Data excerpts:
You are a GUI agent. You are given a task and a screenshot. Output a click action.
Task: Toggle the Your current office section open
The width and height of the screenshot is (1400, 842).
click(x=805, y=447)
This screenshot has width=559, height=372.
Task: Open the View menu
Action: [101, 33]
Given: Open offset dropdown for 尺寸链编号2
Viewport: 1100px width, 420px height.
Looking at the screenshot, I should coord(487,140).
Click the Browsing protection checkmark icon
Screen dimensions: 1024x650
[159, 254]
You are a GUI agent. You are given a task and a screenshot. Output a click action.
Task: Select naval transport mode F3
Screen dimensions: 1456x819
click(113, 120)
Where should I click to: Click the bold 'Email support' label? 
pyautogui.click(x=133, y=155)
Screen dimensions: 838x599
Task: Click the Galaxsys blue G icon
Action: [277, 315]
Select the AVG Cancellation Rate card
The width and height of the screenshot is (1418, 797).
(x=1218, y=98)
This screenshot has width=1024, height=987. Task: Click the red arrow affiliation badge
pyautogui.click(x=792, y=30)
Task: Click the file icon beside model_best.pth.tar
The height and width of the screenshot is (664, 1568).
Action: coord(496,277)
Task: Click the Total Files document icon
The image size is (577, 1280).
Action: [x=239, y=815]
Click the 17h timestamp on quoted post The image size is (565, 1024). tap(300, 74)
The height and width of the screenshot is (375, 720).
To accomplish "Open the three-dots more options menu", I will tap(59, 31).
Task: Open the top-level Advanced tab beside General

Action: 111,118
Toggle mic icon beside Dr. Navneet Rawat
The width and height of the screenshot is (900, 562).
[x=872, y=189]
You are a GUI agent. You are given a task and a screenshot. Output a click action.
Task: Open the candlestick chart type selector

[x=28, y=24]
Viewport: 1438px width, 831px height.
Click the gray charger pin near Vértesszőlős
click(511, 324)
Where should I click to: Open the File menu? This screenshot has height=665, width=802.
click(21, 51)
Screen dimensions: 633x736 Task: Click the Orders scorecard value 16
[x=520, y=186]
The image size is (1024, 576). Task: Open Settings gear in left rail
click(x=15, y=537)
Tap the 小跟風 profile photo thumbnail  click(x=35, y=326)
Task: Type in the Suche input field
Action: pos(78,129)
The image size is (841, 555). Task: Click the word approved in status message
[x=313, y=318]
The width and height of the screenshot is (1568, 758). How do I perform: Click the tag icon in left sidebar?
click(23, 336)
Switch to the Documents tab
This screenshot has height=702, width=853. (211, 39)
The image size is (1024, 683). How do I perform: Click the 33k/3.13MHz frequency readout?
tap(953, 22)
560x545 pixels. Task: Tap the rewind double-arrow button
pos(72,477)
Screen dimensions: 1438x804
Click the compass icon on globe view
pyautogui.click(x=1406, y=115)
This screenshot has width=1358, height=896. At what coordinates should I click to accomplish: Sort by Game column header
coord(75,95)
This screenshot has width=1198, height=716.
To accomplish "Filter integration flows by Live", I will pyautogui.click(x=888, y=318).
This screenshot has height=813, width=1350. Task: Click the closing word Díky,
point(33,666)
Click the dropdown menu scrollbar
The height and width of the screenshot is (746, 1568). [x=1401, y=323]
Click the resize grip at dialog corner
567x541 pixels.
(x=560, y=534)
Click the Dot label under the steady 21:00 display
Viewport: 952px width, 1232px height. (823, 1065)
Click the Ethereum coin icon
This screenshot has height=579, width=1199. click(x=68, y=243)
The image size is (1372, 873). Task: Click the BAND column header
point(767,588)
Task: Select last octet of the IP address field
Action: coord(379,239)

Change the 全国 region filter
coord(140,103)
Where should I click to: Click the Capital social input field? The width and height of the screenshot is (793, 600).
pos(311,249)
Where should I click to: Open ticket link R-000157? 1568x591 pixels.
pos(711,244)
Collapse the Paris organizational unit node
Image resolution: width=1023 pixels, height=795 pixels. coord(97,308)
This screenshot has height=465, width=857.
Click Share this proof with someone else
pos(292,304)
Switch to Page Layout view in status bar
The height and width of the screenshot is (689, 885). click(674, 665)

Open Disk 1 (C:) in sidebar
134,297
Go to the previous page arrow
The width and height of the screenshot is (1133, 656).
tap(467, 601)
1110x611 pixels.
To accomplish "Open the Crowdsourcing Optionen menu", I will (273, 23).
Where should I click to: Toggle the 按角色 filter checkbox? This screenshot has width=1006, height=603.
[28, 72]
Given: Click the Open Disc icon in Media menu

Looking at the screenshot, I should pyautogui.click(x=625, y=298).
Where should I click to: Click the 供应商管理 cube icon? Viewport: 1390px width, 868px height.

What this task involves:
All lines above from the line with "The image size is (1024, 683)." through the line with "This screenshot has width=1198, height=716.", both included, are to be set down exactly, with nothing else.

Expected output:
The image size is (1024, 683). How do I perform: Click the 33k/3.13MHz frequency readout?
tap(953, 22)
560x545 pixels. Task: Tap the rewind double-arrow button
pos(72,477)
Screen dimensions: 1438x804
Click the compass icon on globe view
pyautogui.click(x=1406, y=115)
This screenshot has width=1358, height=896. At what coordinates should I click to accomplish: Sort by Game column header
coord(75,95)
This screenshot has width=1198, height=716.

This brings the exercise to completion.